This article is my response to a curiously written, one-sentence-paragraph-laden, self-anointed “wake up call” to “liberals, leftists, and everyone in the barely surviving ‘Secular Community.’” It is titled, “How the regressive left is killing the Atheist Movement” and in it, the author, while displaying a bewildering contempt for his readers (“You beg for short reads, and then criticize the lack of nuance.” And later, the particularly eye-roll-inducing, “Read that [sentence] again.”) utilizes a “both sides are bad” argument to conclude that only one side, the “regressive left,” is ruining the skeptic movement. To top it off, this unsubstantiated deduction is delivered with a tone of “look how much more reasonable I am than everyone else” that I wish I could say was only in subtext: “I am controversial simply because I am reasonable.” There are some things that, even if they are true, it’s prudent to let others say of us.

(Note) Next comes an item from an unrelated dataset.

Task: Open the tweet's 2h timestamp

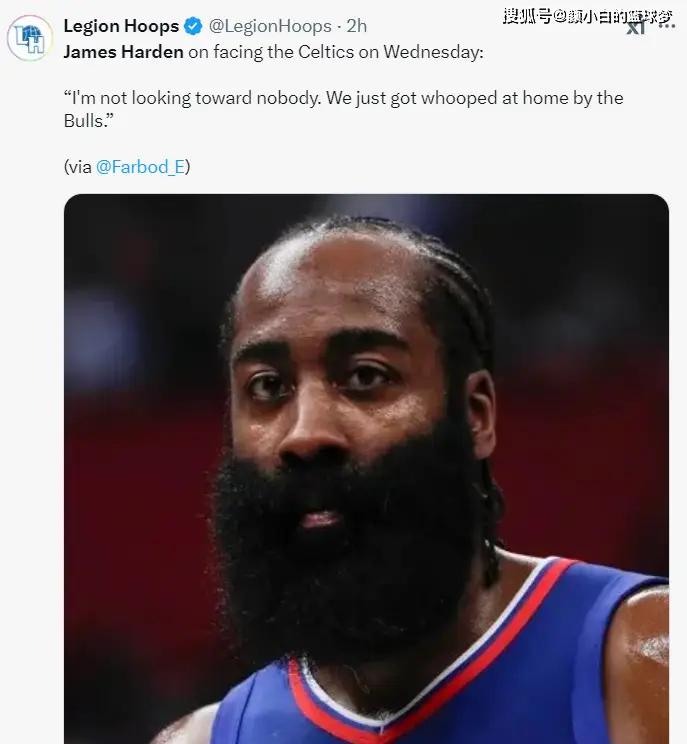Action: 357,27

The piece starts off with some perfectly praiseworthy, if obvious, condemnations of false dichotomies. According to the author, it seems as though these days you either hate cops or hate black people; condone violence or support Nazis. This is something I’m sure we can all agree on. It would be better if our discourse was less divisive; if we communicated more. But when we see the author’s solution to the “Black/Blue Lives Matter” debate, the problems emerge. He writes, “Here’s a reasonably controversial reality check: Black Lives Matter. And cops have really tough jobs.” The author seems to believe this pioneering sentiment just hasn’t occurred to most people, or else, in his words, is “so reasonable that it’s controversial.” This is, frankly, an embarrassingly naïve read of the situation.

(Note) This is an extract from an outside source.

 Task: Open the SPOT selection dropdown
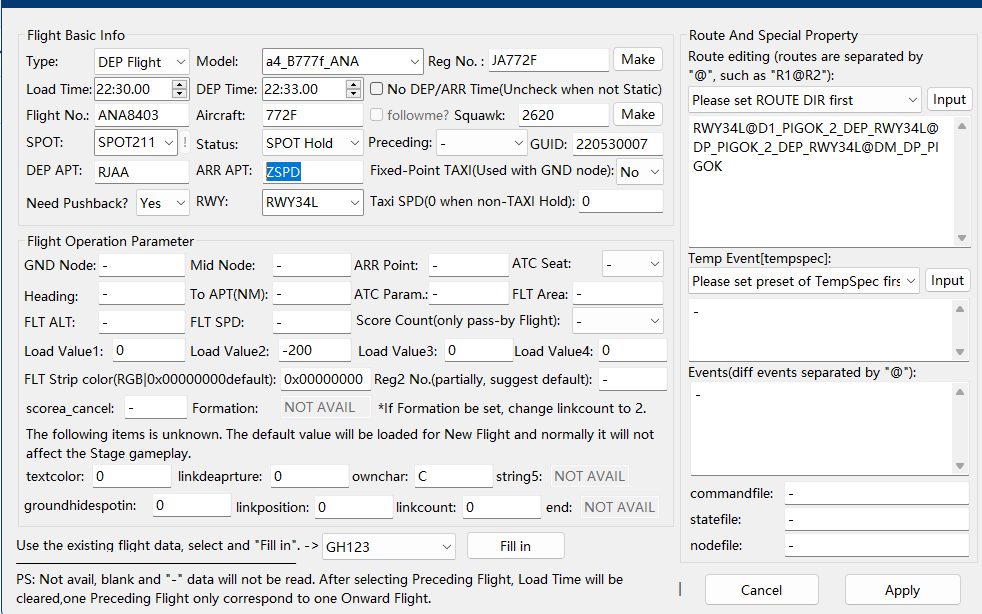[x=136, y=143]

The fact is, even reasonable people are tired of the “cops have hard jobs” or “blue lives matter” response to people of color voicing their concerns over countless examples of police getting away with literal murder. The debate between Black Lives Matter and Blue Lives Matter isn’t simply one side saying black lives matter and the other side saying “cops have tough jobs.” Those two things aren’t mutually exclusive. If that were truly the debate, there wouldn’t even be an argument. The real question at the heart of the debate is, “is the status quo okay?” Is the current system in which an officer can get an acquittal after killing Philando Castile acceptable? Or do we need some form of change? If the answer is “yes, the system needs to be changed,” you are on the side of Black Lives Matter. Saying “cops have tough jobs” is not a proper response to that problem. You aren’t making some groundbreaking point by saying both black and blue lives matter. Those are empty words that anyone can utter. Black Lives Matter can easily entail police lives mattering as well, but saying blue lives or all lives matter in response to BLM is meant to silence. It’s meant to say, “No, you are wrong. The status quo is fine.” They are not compatible.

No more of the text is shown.